Y si es cuestión de perseguir a algún médico o sistema terapéutico no hegemónico (triste deporte nacional actual), ¡qué sea al embaucador, sea homeópata o alópata!, ¡qué los hay tristemente en ambos lados! A mi entender, es el médico (alópata, homeópata, integrativo u holístico...) el que ayuda a la curación con su aptitud y conocimientos; su nivel de conciencia; su recto propósito; su voluntad de bien, y también con el discernimiento y la ética suficiente y necesaria como para saber hasta dónde puede llegar en cada momento con las estrategias terapéuticas que conoce, domina y dispone. El que aquí escribe y ahora leéis desempeñó durante años la responsabilidad de ejercer como perito médico judicial para asuntos pediátricos contratado por el Servicio Catalán de Salud. Debí emitir peritajes judiciales contundentes cuando la lex artis de algunos médicos quedó en entredicho. La ética por encima de todo: “La principal lealtad del médico homeópata es la que le debe al paciente”. Así de claro queda detallado en el presente número de Revista Médica De Homeopatía en el culto y riguroso artículo de la Dra. María Jesús Pita Conde: “Ser médico homeópata y no morir en el intento. Hablando de Ética”6.
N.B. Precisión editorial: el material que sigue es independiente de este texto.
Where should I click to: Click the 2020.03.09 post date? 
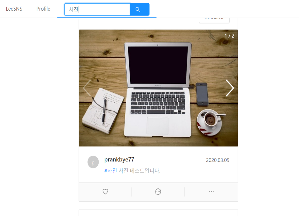click(x=218, y=160)
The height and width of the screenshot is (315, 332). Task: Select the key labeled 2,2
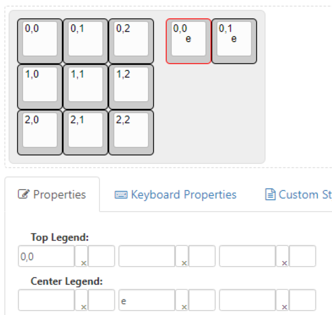(x=131, y=132)
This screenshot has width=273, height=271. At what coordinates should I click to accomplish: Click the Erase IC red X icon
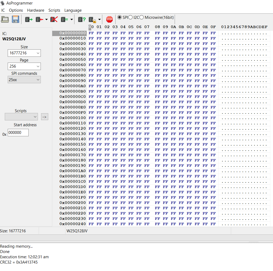(54, 19)
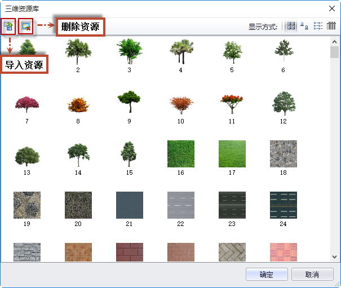Select tree resource number 2

click(78, 51)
Finalizo ya. Un Rey le preguntó a su guía espiritual: “¿Hay algo más elevado que nacemos, crecemos y morimos? El consejero respondió: “No nacemos, no morimos”. Uno tenía el trabajo espiritual hecho, el otro lo tenía por empezar.
Estimado compañero homeópata, médico por encima de todo, no desfallezcas en tu noble esfuerzo por ayudar a aquel ser que nace, crece... y estará también finalmente un día —como todos, ¡si no quiere acabar como la Sibila de Cumas!— con su nave a punto de partir; a aquel que se sienta al otro lado de la mesa de tu consulta, y sabes que es aquella imagen de ti que desconocías y se te hace presente, solo a él le debes la lealtad de tu sacrificio: tu “sacro oficio” (es decir, tu sagrado oficio), tu propósito de serle útil. Oyes ladrar afuera, le miras a los ojos y quizás te preguntes: ¿por qué soy tan afortunado al confiarme su dolor y su sufrimiento? Ladran y ladran afuera. Non fiatate, non fiatate. Repito, no desfallezcas. Me inclino ante ti.